TASK 1: In the FaceApp walkthrough, shorten the paragraph beginning "Arguably even more important than step one" and keep its main facts.
TASK 2: According to the FaceApp walkthrough, at which photo did the app stop recognizing Trump's face?

Step 1: Choosing The Picture

Donald Trump is not a particularly photogenic man, unless “photogenic” means “there are a lot of photos of him.” With that in mind, for the best results on FaceApp, you want a clear, forward-facing photo. Here are a few potential choices:

Let’s go with option number one, because it looks like he just got hit in the dick and balls.

Step 2: Choosing The Filter

Arguably even more important than step one, step two involves choosing between FaceApp’s several filter options, which include “Young,” “Old,” “Smile,” “Smile 2,” “Male,” and “Female.” Male and Female both require you to purchase the full app, and fuck that. I tested out “Smile” and I almost dropped my phone.

Those teeth are Mitch McConnell bad.

I tried the “Old” filter but there’s no discernible difference.

That leaves us with “Young.” God help us all, this is going to suck.

Step 3: God Damn It, I Hate Neural Networks

Here’s the first “Young Trump” picture. Pretty reasonable. Nothing too out-of-the-ordinary. I can deal with this.

Here’s Young Trump after going through the filter five times.

This was a terrible idea. I had hoped that after a few run-throughs, the app would say “Okay, enough. That is not a human face. I do not recognize it as such.” The power of neural networks apparently had other plans.

By the tenth picture, we’re into full-on “psilocybin-induced monstrosity” territory.

He looks like somebody left a jar of Gerber baby food out in the sun.

By photo number 20 I was begging FaceApp to stop, but either it refused to listen or I hadn’t given it permissions to access my microphone, because it just kept going.

Finally, by the 24th photo, the app no longer recognized President Trump’s melted visage – so, naturally, I took the 23rd photo and ran it through the “Smile” filter. 

Step 4: God Is Dead

Nothing we do matters. Every little decision we make, every motion, all of it… meaningless. Look around you. The things you’ve collected over the years. The people you nod hello to each morning. Loved ones, friends, enemies, acquaintances. None of it matters. Embrace the chaos. Stare at the sun. Everything will end, and the only thing we have to look forward to is that we might be wiped out sooner rather than later.

SOURCE DATA:
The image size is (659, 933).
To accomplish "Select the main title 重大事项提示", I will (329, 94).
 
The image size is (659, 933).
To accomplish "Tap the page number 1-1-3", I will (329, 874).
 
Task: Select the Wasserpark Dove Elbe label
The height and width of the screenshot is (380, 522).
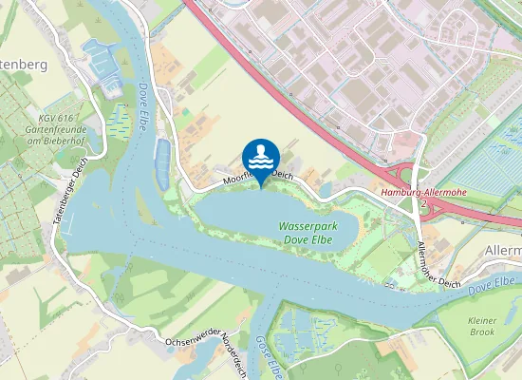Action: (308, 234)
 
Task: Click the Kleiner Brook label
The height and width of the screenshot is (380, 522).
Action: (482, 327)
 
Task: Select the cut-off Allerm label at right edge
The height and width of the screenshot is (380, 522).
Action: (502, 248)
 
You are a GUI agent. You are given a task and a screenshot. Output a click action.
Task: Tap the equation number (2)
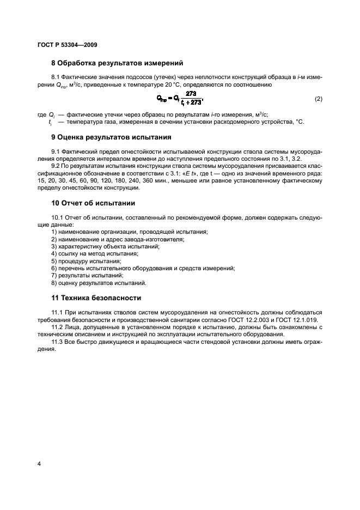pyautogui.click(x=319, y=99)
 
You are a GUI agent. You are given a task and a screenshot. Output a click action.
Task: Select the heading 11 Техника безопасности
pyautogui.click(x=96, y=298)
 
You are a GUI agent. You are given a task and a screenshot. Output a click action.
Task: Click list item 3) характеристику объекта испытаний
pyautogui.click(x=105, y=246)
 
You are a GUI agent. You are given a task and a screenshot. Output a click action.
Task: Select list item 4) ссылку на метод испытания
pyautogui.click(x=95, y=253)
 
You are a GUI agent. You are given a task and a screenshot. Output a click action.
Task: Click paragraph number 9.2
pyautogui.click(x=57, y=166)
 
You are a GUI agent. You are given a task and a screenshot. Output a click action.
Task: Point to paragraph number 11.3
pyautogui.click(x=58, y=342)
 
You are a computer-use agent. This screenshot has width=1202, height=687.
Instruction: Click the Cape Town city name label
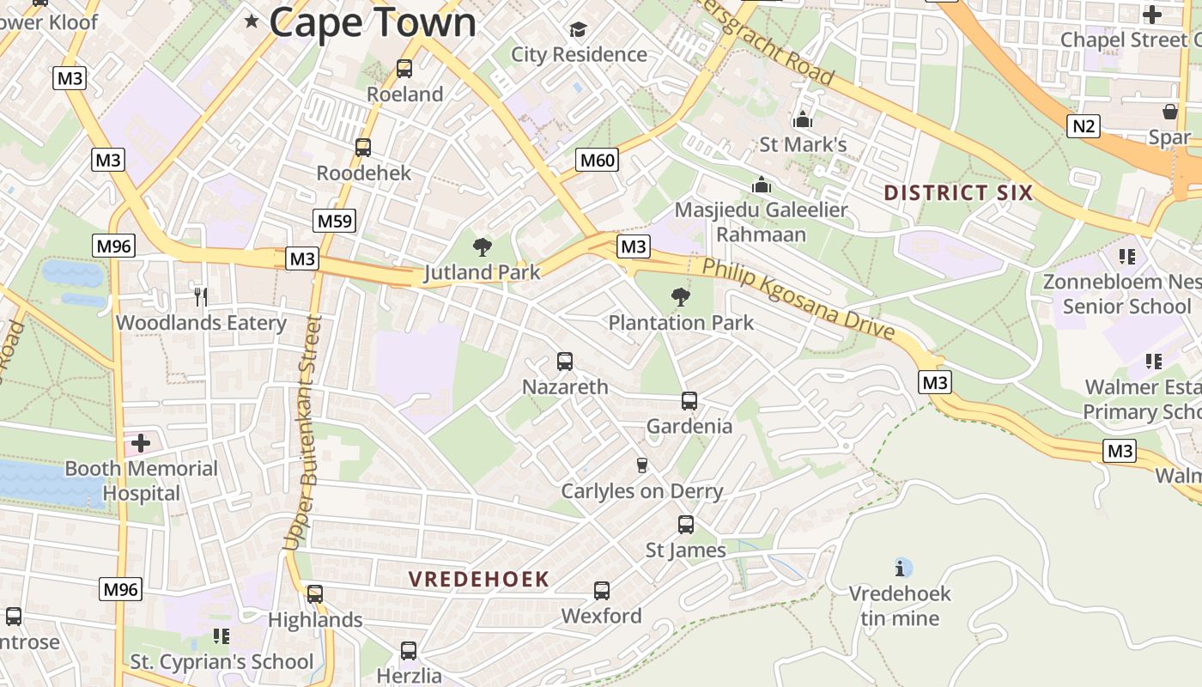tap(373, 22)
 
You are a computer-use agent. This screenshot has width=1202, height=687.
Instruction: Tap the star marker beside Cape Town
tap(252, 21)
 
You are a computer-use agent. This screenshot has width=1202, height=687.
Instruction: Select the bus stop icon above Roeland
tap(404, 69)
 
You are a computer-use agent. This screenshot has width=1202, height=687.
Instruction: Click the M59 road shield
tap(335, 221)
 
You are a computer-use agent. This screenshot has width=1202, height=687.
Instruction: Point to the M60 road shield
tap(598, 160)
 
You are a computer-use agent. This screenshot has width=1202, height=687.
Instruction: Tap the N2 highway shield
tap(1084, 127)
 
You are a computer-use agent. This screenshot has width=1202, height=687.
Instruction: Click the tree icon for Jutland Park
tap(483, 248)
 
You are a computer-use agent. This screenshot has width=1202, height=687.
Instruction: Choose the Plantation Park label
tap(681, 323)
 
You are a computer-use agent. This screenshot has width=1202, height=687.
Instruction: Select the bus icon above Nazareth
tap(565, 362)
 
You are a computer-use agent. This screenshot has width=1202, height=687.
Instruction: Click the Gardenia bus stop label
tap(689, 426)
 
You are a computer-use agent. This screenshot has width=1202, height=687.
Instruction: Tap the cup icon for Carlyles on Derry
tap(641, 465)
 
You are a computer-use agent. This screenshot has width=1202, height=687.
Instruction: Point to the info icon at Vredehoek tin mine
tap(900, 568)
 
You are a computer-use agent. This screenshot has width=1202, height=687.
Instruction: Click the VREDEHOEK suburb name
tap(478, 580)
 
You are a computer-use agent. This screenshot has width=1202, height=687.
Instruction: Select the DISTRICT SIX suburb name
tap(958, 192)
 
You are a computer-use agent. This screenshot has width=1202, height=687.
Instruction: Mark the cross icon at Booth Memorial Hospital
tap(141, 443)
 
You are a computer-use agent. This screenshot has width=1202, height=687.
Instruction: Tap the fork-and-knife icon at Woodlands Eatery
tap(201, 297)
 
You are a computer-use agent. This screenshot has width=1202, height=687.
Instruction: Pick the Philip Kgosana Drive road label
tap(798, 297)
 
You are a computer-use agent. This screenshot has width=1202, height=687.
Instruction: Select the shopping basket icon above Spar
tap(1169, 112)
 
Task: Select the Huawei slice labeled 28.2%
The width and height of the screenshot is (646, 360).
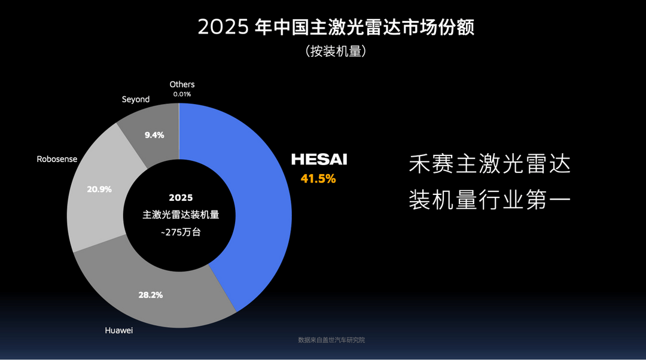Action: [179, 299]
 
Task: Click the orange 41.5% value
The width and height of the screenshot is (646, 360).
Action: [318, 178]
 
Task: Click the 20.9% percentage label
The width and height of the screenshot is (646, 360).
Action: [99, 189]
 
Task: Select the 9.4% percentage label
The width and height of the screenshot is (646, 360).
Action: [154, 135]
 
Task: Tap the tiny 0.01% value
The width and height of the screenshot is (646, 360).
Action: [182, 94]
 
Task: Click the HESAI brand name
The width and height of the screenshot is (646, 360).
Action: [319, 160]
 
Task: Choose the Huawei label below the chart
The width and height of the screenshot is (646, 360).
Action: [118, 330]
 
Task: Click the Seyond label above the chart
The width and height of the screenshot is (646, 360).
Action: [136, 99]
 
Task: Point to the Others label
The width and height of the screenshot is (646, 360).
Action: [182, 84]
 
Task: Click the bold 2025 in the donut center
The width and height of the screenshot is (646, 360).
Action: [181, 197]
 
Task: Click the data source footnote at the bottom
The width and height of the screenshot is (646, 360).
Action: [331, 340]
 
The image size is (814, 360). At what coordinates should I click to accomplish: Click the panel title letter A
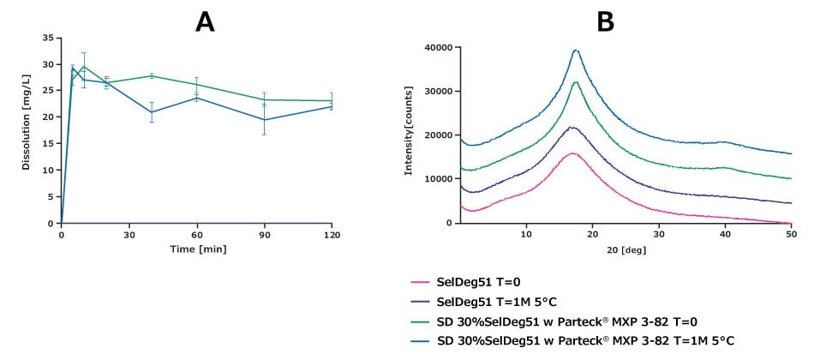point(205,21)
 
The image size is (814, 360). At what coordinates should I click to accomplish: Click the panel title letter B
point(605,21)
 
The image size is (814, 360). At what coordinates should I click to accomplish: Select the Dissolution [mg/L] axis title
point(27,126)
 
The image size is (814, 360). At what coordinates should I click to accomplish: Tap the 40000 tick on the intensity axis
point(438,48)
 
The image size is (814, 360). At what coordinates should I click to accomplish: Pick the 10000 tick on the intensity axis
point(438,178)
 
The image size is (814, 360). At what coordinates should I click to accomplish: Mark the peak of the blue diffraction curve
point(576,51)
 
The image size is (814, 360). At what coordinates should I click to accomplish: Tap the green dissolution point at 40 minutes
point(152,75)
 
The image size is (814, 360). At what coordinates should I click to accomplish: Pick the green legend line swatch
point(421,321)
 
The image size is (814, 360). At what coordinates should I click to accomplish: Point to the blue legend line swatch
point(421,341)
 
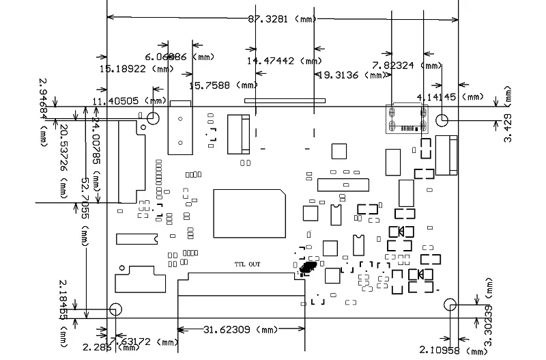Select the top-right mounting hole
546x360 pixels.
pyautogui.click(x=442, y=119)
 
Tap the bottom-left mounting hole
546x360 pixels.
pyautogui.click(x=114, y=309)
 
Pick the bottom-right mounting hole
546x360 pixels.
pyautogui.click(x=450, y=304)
* * *
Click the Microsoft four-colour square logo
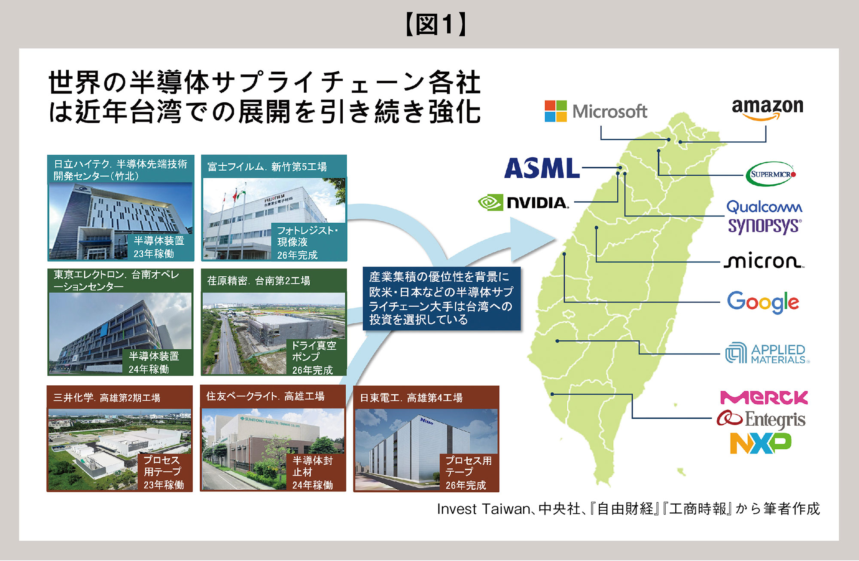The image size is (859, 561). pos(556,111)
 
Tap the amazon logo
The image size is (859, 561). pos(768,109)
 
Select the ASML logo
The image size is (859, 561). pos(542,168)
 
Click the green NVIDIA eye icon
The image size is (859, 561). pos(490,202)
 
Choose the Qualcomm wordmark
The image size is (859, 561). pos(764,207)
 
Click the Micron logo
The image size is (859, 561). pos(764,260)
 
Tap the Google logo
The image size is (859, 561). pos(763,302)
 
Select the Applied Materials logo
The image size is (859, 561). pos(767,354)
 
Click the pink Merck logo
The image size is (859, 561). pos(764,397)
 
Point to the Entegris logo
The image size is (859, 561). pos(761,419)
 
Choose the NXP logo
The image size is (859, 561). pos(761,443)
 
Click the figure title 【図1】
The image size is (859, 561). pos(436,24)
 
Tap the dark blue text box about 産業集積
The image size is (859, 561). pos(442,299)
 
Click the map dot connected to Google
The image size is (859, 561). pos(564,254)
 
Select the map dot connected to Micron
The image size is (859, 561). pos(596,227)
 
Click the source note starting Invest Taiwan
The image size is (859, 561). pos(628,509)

TASK OUTPUT 1: Picking a filter matters even more than picking the photo. FaceApp offers "Young," "Old," "Smile," "Smile 2," "Male," and "Female," but Male and Female require buying the full app, which the writer refused to do. Trying "Smile" nearly made the writer drop the phone.

TASK OUTPUT 2: The 24th photo.